Day 906

Last September I started writing a case study on patient safety for an academic paper. For every sentence, it required evidence. Unfortunately, the level of evidence for some of the material is not high because of the nature of the subject. Secondly, research in mental illness is poorly funded in the UK.

I am reminded of a young friend who is looking for a job but she can’t find one as they require her to have experience which she cannot gain unless she has a job. A classic chicken and egg situation.

So, the deadline has been extended time and again and finally we are going to have another attempt at submitting it before the end of this month. The lowest level of evidence to be found is Level 5 – ‘Case series or studies with no control’.

Here is one that I am going to use to support my statement: “Almost everyone who is suicidal is ambivalent. They don’t necessarily want to die. They just want the pain to end.” Hopefully it will be accepted. 

Kevin Hines is one of less than 1% of people to survive a jump from the Golden Gate bridge in a suicidal attempt. He is now a mental health advocate and works actively towards suicide prevention.

“The millisecond my hands left that rail, I thought, ‘what have I just done?
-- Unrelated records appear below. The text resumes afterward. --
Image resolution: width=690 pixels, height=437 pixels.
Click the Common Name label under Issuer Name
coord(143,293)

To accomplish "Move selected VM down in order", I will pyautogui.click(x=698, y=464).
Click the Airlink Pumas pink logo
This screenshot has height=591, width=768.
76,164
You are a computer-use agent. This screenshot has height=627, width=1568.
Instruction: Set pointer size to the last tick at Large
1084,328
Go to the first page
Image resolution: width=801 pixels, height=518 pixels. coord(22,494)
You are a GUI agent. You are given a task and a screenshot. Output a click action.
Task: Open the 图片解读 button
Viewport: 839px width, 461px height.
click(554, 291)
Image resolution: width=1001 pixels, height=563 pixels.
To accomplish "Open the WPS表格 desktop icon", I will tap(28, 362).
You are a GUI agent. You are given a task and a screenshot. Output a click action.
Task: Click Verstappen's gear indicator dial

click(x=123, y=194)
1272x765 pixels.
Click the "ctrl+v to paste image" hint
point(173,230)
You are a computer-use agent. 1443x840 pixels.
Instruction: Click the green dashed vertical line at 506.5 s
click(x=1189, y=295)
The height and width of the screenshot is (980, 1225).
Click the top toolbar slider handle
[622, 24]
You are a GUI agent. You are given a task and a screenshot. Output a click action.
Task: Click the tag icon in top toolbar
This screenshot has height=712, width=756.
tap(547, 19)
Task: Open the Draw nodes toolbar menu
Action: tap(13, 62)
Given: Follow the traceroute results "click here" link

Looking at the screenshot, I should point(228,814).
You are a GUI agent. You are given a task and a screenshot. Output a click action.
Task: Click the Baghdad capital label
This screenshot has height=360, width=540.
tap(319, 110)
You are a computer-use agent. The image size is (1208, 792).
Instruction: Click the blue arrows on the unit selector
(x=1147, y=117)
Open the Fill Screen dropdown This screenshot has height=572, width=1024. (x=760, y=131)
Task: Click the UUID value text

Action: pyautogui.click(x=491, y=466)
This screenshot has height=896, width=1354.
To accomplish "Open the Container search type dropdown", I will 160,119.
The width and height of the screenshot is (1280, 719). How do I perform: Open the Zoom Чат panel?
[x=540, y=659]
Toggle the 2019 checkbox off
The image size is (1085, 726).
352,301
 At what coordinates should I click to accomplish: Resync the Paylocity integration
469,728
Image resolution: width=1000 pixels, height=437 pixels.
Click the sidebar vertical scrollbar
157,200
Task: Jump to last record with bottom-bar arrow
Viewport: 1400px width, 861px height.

I don’t want to die, God please save me’, and then I hit the water,” he said.
“You fall four seconds, you hit the water and get vacuum sucked down 70 or 80 ft – when I opened my eyes I was alive. “All I desperately wanted to do was survive – suicide experts call this being ‘shocked into reality’.”

Ref:

Kevin Hines:
http://www.bbc.co.uk/news/uk-northern-ireland-29995470

Youtube clip:
https://www.youtube.com/watch?v=WcSUs9iZv-g

Website: http://www.kevinhinesstory.com/bio/

Day 890

UNIVERSITIES MISS CHANCE TO IDENTIFY DEPRESSED STUDENTS
– A study from Chicago, by Marla Paul in Jan 2011.

This study surveyed 1,622 college students. One out of every four or five students who visits a university health center for a routine cold or sore throat turns out to be depressed, but most centers miss the opportunity to identify these students because they don’t screen for depression, according to new Northwestern Medicine research.

About 2 to 3 percent of these depressed students have had suicidal thoughts or are considering suicide, the study found.

“Depression screening is easy to do, we know it works, and it can save lives,” said Michael Fleming, professor of family and community medicine at Northwestern University Feinberg School of Medicine. “It should be done for every student who walks into a health center.”

The consequences of not finding and treating these students can be can be serious and even deadly. “These kids might drop out of school because they are so sad or hurt or kill themselves by drinking too much or taking drugs,” Fleming said.

“Things continually happen to students – a low grade or problems with a boyfriend or girlfriend — that can trigger depression,” Fleming said. “If you don’t take the opportunity to screen at every visit, you are going to miss these kids.”

The frequency of depression and suicidal thoughts among campus health clinic users was nearly twice as high as rates reported in general college samples.

Depressed students need treatment, which may include counseling and medication. These students are more likely to drink, smoke and be involved in intimate partner violence, the study found.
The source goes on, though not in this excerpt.